Онъ кидаетъ, онъ бросаетъ
Шелковой-то онъ платочекъ
Дѣвкѣ на колѣни….
 

Онъ бросилъ платокъ дѣвкѣ на колѣни; та взяла, не спѣша погасила свои свѣчи и поставила прялку [11]11
  Прялкой называютъ здѣсь донце со личинкой; а настоящую прялку самопрялкой.


[Закрыть]
на лавкѣ къ сторонѣ и вышла на средину. Пѣсня, по обыкновенію всѣхъ хороводныхъ (или какъ здѣсь называютъ короводныхъ), оканчивалась поцѣлуемъ. Послѣ же, когда молодецъ сѣлъ, стала ходить дѣвушка и бросила.

 
Шелковый платочекъ
Парню ни колѣнки.
 

Парень вышелъ при концѣ пѣсни, поцѣловалъ дѣвку и началъ ходить подъ ту же пѣсню.
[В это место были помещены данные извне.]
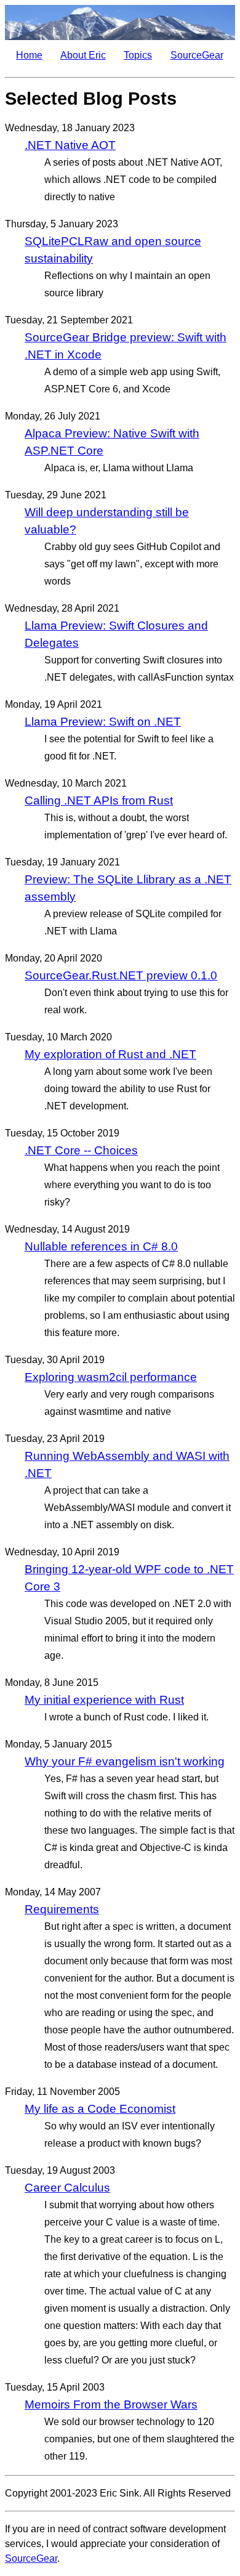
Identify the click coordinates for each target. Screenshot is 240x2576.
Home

Когда дѣло дошло до шелковаго платочка, онъ бросилъ его на колѣни моей сосѣдкѣ, а когда ей пришлось бросить этотъ платочекъ, она бросила на колѣни мнѣ. Дошла очередь и мнѣ выбирать: желая за любезность сосѣдки, выбравшей меня, отплатить ей такою же любезностію, я вызвалъ ее же.

– «Родненькій, послушай что я тебѣ скажу, сказала сосѣдка, садясь около меня, у насъ такъ не водится: я тебѣ кинула шелковый платочекъ, а ты ту жъ пору и мнѣ. Такъ-то будетъ зазорно.»
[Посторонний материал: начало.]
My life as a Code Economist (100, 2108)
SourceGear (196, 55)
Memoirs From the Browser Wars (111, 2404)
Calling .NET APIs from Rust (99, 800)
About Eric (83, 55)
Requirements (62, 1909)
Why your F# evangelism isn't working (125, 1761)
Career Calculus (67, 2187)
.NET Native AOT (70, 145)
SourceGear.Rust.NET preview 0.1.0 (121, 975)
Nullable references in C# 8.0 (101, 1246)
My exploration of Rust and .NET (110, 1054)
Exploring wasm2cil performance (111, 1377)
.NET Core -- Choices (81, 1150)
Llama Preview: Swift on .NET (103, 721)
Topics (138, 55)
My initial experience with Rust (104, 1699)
– Да отъ чего же зазорно? спросилъ я.

– «Да ужъ такъ у насъ не повелось, отвѣчала она. Пожалуста, родненькій, теперь на первый разъ возьми другую дѣвушку, а на другой разъ хоть и меня.»

Съ часъ продолжался хороводъ, потомъ опять начали пѣтъ простыя пѣсни: часу до перваго ночи продолжались посидки, я недождался окончанія и ушелъ не помолясь на иконы и не простясь.
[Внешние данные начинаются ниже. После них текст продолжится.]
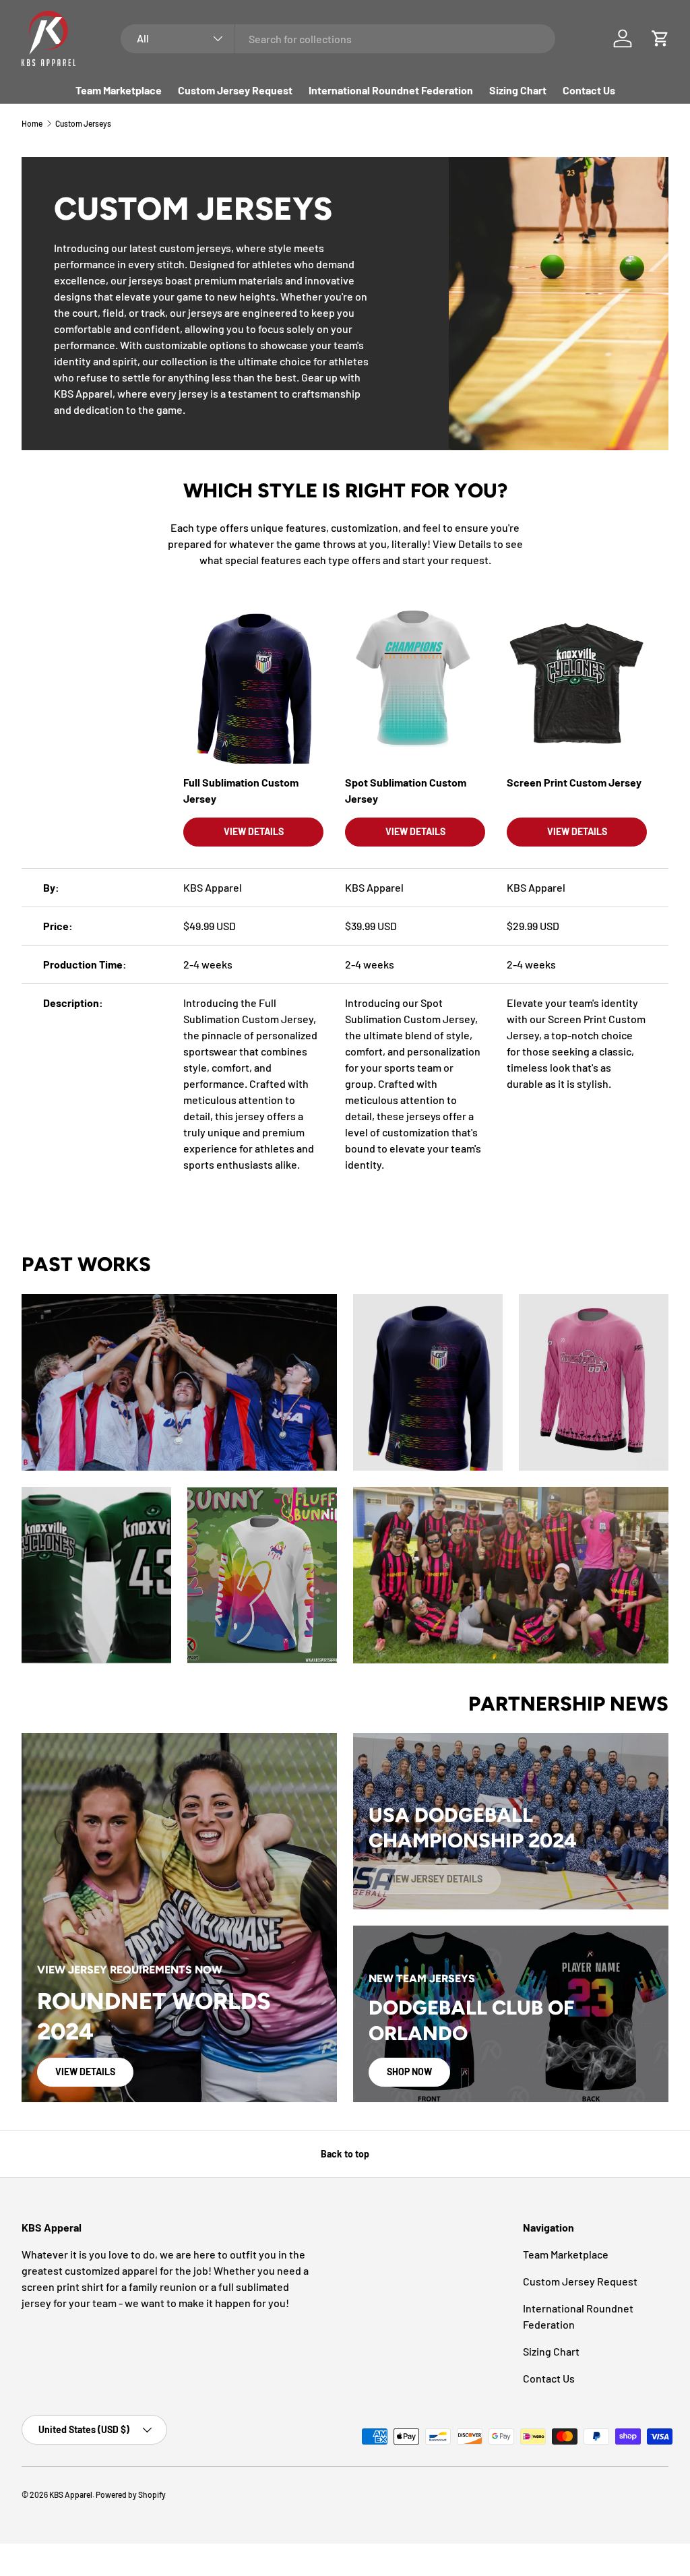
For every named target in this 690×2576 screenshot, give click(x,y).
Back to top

– «Куда тутъ молиться!» сказалъ мнѣ мой наставникъ, – выходя вмѣстѣ со мною, – «какъ кончится посидка, всякъ дружень охватитъ друженицу, да и пойдетъ куда нужно!»

– Какъ, при всѣхъ? спросилъ я.

– «А чтожъ, коли бъ одну, это вѣдь всѣхъ потащатъ!»

– Ну, а если у которой нѣтъ дружня?

– «А солдаты на что?»

– Что жъ ты не хваталъ? спросилъ я его.

– «Бока берегъ, баринъ», отвѣчалъ онъ: «тутъ у кажинной дѣвки есть дружень; такъ онаиужъ съ нимъ и водитъ дружбу. А посторонній сунься-ка: всѣ ребята, не то что одинъ дружень, всѣ на тебя накинутся, да такъ вздуютъ!..»

– А какъ же солдаты-то? спросилъ я.

– «Хороша и дѣвка, коли между своими дружня не найдетъ! Коли дѣвка между своими парнями дружня не нашла: значитъ отпѣтая!»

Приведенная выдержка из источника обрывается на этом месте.